An overweight, burnt out, cynical Peter Parker (Jake Johnson) enters Miles’ universe and acts as a mentor figure to Miles. Their dynamic and banter is terrific. Moore and Johnson do a great job bringing these characters to life and bringing emotion when necessary.  The always great Phil Lord and Christopher Miller pen a script that is full of great humor, heart, and references to past Spider-Man movies and media.

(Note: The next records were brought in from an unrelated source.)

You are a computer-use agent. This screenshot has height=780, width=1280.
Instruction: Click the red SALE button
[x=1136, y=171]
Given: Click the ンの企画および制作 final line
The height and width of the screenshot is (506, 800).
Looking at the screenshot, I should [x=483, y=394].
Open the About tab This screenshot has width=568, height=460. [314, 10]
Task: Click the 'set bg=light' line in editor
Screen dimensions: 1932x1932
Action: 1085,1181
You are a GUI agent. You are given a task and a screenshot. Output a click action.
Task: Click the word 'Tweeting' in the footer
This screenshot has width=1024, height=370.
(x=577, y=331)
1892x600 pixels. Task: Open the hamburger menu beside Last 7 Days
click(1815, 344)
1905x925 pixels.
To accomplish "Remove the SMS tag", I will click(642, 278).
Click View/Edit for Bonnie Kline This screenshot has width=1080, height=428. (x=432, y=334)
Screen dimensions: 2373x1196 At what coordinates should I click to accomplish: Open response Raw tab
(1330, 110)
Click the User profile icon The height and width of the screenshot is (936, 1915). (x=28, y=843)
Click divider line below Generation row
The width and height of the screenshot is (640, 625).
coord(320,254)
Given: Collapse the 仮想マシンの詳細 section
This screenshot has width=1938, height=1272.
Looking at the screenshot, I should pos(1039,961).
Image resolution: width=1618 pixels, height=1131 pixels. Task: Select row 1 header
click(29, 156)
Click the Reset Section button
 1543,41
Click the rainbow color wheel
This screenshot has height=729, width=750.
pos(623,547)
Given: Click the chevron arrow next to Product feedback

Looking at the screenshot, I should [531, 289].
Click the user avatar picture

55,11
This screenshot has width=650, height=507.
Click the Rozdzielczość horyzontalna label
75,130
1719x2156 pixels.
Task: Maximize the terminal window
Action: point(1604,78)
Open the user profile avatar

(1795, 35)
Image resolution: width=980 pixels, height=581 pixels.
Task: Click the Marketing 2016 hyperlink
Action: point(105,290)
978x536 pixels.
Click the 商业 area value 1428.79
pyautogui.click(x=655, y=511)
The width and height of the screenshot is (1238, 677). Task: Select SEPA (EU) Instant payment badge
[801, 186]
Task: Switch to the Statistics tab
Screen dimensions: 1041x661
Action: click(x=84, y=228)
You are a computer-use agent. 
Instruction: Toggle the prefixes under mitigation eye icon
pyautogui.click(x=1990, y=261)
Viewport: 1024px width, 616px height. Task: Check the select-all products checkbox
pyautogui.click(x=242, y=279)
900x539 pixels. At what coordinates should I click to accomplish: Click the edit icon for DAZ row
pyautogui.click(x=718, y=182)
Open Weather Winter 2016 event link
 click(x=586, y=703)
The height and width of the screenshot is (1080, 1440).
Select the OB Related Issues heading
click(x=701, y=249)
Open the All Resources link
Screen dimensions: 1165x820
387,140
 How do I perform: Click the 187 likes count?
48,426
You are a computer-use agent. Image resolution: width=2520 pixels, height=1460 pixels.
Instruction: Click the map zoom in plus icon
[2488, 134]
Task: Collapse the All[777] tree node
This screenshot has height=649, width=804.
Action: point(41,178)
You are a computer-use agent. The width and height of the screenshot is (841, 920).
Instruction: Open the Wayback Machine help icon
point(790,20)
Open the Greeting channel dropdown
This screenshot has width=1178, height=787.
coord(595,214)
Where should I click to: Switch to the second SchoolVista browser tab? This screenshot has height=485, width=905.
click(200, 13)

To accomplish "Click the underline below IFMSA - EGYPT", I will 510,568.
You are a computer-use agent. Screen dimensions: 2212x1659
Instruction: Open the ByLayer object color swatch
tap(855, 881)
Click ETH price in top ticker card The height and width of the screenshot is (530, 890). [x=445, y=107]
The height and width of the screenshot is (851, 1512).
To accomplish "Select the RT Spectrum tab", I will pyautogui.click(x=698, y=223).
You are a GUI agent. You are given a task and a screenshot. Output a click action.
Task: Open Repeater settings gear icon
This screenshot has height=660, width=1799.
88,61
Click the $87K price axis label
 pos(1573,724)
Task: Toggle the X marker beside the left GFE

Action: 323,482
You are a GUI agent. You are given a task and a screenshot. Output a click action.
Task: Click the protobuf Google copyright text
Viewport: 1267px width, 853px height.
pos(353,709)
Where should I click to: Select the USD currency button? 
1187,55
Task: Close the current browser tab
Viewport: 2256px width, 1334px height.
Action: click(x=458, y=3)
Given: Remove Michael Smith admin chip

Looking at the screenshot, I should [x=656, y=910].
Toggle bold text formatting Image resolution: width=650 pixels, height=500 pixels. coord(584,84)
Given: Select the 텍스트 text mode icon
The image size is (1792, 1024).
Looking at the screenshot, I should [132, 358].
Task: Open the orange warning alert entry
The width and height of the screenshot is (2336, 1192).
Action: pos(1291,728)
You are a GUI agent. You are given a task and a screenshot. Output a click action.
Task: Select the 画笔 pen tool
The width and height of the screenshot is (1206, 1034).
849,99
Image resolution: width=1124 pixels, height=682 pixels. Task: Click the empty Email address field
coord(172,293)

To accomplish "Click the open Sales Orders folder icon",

Spider-Gwen, who’s voiced by the delightful Haliee Stienfield, also enters Miles’ universe. She’s strong, smart, and has a great dynamic with the other Spider-People. My personal heroes, John Mulaney and Nicolas Cage voice Spider-Ham and Spider-Man Noir respectively. Mulaney delivers zingers with style and brings comedic dynamite to an already great character. I mean his name is Peter Porker. Cage perfectly embodies the rugged and grizzled Private Investigator Peter Parker from the 1930s. Kimiko Glenn plays the charming and lovely, Peni Parker. Glenn does a great job with the voice, and Peni’s robot spider is one of the coolest things in a movie full of cool things.

Spider-Verse has jaw-dropping animation. The textures of the animation, the sound effects that are written across the screen as they occur, the text boxes that visualize the character’s inner monologues, all of these elements make it feel like the animators ripped up some Spider-Man comics and gracefully plastered them to the screen. Each character has their own unique look, style, and movements. The character’s fluidity helps create some extremely frenetic and memorable action. It’s difficult for me to describe how much I love the animation in this movie. Go watch it on the big screen and see for yourself.

In a year full of Spider-Man media, and superhero movies in general, Spider-Verse somehow manages to be fast-paced, funny, fresh, and unique. Its distinct visual style set it apart from every other animated movie this year, and frankly, it blows every other animated movie out of the water (Isle of Dogs is a close second). Spider-Verse preaches that anyone can be Spider-Man. Not everyone can skydive from New York skyscrapers, stick to walls, and spin webs, but everyone can do the right thing. Growing up, Spider-Man was always my favorite superhero. He probably still is, and seeing 3 different, but equally great interpretations of the character is absolutely crazy to me.